(Data provided Opens)

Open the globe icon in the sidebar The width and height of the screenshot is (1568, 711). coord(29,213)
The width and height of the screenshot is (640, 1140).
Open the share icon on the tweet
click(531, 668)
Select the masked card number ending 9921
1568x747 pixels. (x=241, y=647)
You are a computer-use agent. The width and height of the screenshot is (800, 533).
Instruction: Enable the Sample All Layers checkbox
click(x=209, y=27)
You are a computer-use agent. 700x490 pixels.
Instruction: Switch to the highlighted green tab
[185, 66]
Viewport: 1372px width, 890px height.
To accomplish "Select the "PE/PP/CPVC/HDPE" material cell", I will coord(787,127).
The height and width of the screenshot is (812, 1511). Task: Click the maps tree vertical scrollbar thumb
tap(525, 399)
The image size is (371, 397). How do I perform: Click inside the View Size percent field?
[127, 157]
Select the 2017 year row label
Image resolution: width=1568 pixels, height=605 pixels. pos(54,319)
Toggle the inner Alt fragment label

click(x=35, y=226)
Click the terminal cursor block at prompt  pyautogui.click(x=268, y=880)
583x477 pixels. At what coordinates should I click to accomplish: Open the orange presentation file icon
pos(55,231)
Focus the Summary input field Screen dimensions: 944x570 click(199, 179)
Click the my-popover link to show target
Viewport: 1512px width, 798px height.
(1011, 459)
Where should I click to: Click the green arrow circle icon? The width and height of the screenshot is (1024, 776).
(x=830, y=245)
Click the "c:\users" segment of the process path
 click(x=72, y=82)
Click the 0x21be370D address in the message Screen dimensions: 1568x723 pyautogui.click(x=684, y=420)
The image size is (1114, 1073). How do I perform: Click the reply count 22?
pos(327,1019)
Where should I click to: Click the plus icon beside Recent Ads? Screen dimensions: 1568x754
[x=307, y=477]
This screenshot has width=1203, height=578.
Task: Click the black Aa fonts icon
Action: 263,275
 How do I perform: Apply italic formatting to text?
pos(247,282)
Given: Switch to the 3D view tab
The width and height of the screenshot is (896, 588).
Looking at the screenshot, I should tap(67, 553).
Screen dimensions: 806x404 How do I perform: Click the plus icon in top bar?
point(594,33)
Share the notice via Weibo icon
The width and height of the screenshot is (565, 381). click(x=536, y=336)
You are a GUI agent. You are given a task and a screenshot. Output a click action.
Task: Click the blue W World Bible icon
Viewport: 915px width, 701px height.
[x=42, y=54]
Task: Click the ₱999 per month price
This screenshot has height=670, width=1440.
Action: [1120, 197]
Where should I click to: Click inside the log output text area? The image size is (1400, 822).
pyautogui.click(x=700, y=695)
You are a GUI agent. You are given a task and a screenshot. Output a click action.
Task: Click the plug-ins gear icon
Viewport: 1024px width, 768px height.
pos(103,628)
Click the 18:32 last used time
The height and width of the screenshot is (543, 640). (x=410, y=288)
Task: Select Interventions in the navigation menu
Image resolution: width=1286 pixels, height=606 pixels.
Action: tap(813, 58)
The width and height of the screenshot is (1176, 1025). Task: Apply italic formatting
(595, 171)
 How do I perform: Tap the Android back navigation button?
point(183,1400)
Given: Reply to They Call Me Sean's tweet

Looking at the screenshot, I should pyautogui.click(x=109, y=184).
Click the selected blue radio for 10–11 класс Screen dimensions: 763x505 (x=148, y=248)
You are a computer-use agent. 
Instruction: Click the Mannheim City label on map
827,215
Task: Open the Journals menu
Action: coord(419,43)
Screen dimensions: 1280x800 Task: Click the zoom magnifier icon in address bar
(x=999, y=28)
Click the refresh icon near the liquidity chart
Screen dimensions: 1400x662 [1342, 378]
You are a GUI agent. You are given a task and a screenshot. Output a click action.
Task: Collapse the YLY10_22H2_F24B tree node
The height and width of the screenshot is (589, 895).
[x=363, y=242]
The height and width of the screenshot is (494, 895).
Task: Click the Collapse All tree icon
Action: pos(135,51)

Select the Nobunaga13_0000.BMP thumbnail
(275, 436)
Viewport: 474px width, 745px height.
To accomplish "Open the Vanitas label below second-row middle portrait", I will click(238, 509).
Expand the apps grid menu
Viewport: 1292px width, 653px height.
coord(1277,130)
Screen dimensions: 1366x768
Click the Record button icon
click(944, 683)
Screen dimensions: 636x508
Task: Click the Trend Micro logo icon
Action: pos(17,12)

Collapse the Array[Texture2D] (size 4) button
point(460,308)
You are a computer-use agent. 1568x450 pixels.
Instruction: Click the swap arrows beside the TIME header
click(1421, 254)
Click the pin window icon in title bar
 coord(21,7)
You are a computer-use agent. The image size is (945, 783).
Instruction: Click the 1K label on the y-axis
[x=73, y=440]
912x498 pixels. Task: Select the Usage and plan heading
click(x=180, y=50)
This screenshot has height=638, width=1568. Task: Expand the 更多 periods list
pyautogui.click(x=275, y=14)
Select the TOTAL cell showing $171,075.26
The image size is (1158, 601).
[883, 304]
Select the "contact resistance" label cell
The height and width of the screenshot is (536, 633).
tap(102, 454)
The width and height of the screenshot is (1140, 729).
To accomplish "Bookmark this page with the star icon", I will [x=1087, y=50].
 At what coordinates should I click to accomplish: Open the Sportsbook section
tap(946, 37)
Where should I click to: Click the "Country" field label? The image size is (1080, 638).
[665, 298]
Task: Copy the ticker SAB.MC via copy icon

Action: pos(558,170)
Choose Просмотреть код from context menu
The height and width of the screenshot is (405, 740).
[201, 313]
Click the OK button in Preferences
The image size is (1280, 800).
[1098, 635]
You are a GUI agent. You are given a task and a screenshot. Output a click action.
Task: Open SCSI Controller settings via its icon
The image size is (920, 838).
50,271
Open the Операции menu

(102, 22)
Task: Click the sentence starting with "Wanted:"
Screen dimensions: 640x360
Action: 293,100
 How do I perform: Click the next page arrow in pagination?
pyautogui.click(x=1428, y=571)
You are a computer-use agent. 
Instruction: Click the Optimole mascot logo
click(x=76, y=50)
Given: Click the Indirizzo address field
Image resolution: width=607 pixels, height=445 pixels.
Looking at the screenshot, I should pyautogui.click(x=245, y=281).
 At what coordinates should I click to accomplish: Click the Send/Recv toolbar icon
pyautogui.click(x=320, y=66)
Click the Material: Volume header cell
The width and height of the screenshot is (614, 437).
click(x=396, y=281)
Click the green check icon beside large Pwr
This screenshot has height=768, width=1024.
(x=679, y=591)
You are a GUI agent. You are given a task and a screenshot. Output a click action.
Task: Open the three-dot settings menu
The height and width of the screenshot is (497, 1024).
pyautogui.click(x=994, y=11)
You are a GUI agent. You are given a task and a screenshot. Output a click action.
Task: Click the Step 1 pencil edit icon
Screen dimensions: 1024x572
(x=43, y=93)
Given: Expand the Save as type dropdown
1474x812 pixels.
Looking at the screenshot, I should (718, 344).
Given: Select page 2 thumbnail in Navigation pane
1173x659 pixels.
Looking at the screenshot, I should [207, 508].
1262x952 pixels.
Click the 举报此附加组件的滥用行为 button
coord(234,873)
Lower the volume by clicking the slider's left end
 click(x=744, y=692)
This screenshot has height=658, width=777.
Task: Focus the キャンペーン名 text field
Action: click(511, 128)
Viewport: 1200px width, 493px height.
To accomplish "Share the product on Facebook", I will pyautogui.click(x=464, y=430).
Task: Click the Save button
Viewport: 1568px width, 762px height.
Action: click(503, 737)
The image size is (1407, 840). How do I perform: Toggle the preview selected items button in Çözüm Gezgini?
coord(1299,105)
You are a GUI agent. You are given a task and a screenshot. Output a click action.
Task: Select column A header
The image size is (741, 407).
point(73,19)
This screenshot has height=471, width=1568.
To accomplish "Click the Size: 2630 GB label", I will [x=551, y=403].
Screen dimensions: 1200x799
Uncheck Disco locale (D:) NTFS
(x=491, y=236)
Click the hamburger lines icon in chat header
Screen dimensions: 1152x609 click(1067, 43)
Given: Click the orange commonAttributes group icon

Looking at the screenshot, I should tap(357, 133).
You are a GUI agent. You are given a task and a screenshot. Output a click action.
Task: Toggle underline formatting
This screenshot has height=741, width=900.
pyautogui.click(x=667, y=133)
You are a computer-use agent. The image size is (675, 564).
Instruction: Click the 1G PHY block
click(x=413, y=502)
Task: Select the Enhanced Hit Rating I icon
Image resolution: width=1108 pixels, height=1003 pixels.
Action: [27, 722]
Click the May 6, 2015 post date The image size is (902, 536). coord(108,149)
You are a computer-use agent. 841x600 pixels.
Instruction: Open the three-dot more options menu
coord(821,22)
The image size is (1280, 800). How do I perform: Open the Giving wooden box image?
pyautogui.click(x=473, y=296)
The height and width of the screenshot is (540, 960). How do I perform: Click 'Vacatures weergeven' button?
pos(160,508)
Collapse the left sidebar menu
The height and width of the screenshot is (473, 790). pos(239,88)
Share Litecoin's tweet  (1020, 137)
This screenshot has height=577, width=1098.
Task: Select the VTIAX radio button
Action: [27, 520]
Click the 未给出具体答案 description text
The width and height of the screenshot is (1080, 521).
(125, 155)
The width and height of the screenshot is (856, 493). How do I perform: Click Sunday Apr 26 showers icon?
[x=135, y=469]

(Data provided Closes)

__Exercise objective__: Give back the line containing "The image size is (1280, 800). How" and all the lines after it through the end of the records, unchanged.

__Answer section__:
The image size is (1280, 800). How do I perform: Open the Giving wooden box image?
pyautogui.click(x=473, y=296)
The height and width of the screenshot is (540, 960). How do I perform: Click 'Vacatures weergeven' button?
pos(160,508)
Collapse the left sidebar menu
The height and width of the screenshot is (473, 790). pos(239,88)
Share Litecoin's tweet  (1020, 137)
This screenshot has height=577, width=1098.
Task: Select the VTIAX radio button
Action: [27, 520]
Click the 未给出具体答案 description text
The width and height of the screenshot is (1080, 521).
(125, 155)
The width and height of the screenshot is (856, 493). How do I perform: Click Sunday Apr 26 showers icon?
[x=135, y=469]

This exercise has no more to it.